=== Metin Alıntısı ===
Makale

BAŞKA BİR AKILLA DOST OLMAK

DİN DÜŞÜNCE YORUM

BAŞKA BİR AKILLA DOST OLMAK

Eğer aklın varsa, başka bir akılla dost ol ve onunla meşveret et
İki akıl sayesinde birçok beladan kurtulur, göklerin doruğuna ayağını koyarsın
Salihler güruhu ile meşveret et, peygambere gelen “onlarla meşveret et” emrini bil
“İşleri meşveretledir” ayeti şunun içindir; çünkü meşveretle yanılma ve eğrilik azalır
Bu akıllar parlak kandil gibiler, yirmi kandil bir kandilden daha parlaktır
Hz. Mevlana
Her bilgi sahibinin üstünde bir bilen vardır, diye buyuruyor Rabbimiz. (Yusuf, 12/76.) Her insanı farklı kabiliyet ve özelliklere haiz olarak var eden Yüce Yaratan, geniş hazinesinden kimine çok kimine az ihsan etmiştir ilmi. Bizim için bu öğüt, ne kadar bilgi sahibi olsa da insanın sadece kendi görüş ve düşüncesiyle yetinmemesi anlamına geliyor. İnsan sadece kendi görüş ve bilgisine güvenseydi insanlık bugün sahip olduğu medeniyet seviyesine hiçbir zaman ulaşamayacaktı. İnsanoğlu bilgilerini paylaşarak, başka akıllarla ve bilenlerle istişare ederek genişletti ilmini. Bu sayede yeni ilimler inkişaf etti, yeni fikirler doğdu. Her medeniyet bir öncekinin ilmi ve fikri mirasını tevarüs ederek daha zengin daha gelişmiş medeniyetler vücuda getirdi. Artık biliyoruz ki başkalarıyla ilmi ve fikri teatide bulunmakla ve tecrübelerinden faydalanmakla Mevlana Hazretlerinin beytinde işaret ettiği göklerin burcuna ayak basıp yükseliş ufkunu yakalayabiliriz.
=== Kayıtlı Veriler ===
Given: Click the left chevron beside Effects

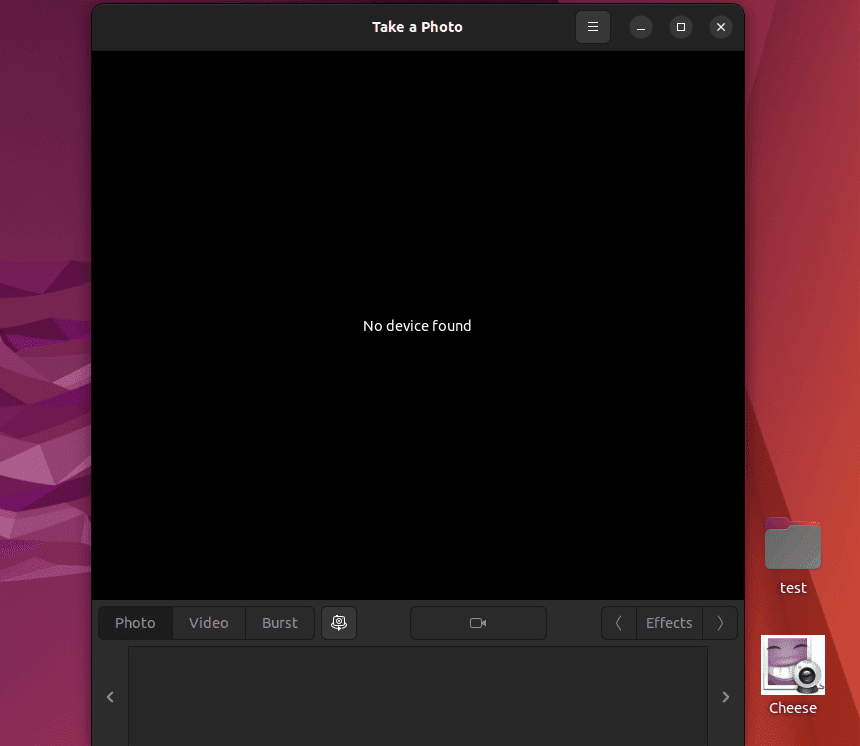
===
● **Verilen Görevler**
a) İstişare konulu metne göre şu soruları cevaplayın:
(i) Şiirde akıllar neye benzetiliyor?
(ii) "Her bilgi sahibinin üstünde bir bilen vardır" sözü için hangi sure ve ayet gösteriliyor?
(iii) Her medeniyet neyi tevarüs ederek daha gelişmiş medeniyetler vücuda getirdi?
b) Lütfen istişare konulu metni son cümlesinden itibaren devralıp sürdürün.

● **Son Yanıtlar**
a)
(i) Parlak kandile.
(ii) Yusuf Suresi, 12/76.
(iii) Bir öncekinin ilmi ve fikri mirasını.

b)
İnsanlık ailesinin fikri tesanütünün ortaya koyduğu düşünce birliğini büyük ve ümit verici bir gelişme olarak görür Cemil Meriç. Ortak aklın göz kamaştırıcı tecrübesi, her birimiz için alınacak pek çok dersleri de barındırır. Tarihin tekerrür etmesi, ortak aklın ortaya koyduğu bu tecrübelerin değerini hatırlatıyor bizlere. Lokman Hekim’in oğluna verdiği öğüt esasında bu hakikatin dile getirilmesidir: “İşleri denenmiş kimselere danış. Zira onlar kendilerine pahalıya mal olmuş doğru görüşleri sana bedavaya verirler.” Kendi yaşadığımız deneyimler de zaman içinde bize belli bir olgunluk ve tecrübe kazandırır. Ancak yılların birikimiyle tecrübe sahibi olmuş kimselerin görüşlerine de kulak vermek bizi daha donanımlı ve zengin kılar. Bir akıl iyidir ama iki akıl daha iyidir, sözünün ışığında hayata bakanlar ve danışmayı, istişareyi hayat düsturu haline getirenler elbette kazançlı çıkarlar.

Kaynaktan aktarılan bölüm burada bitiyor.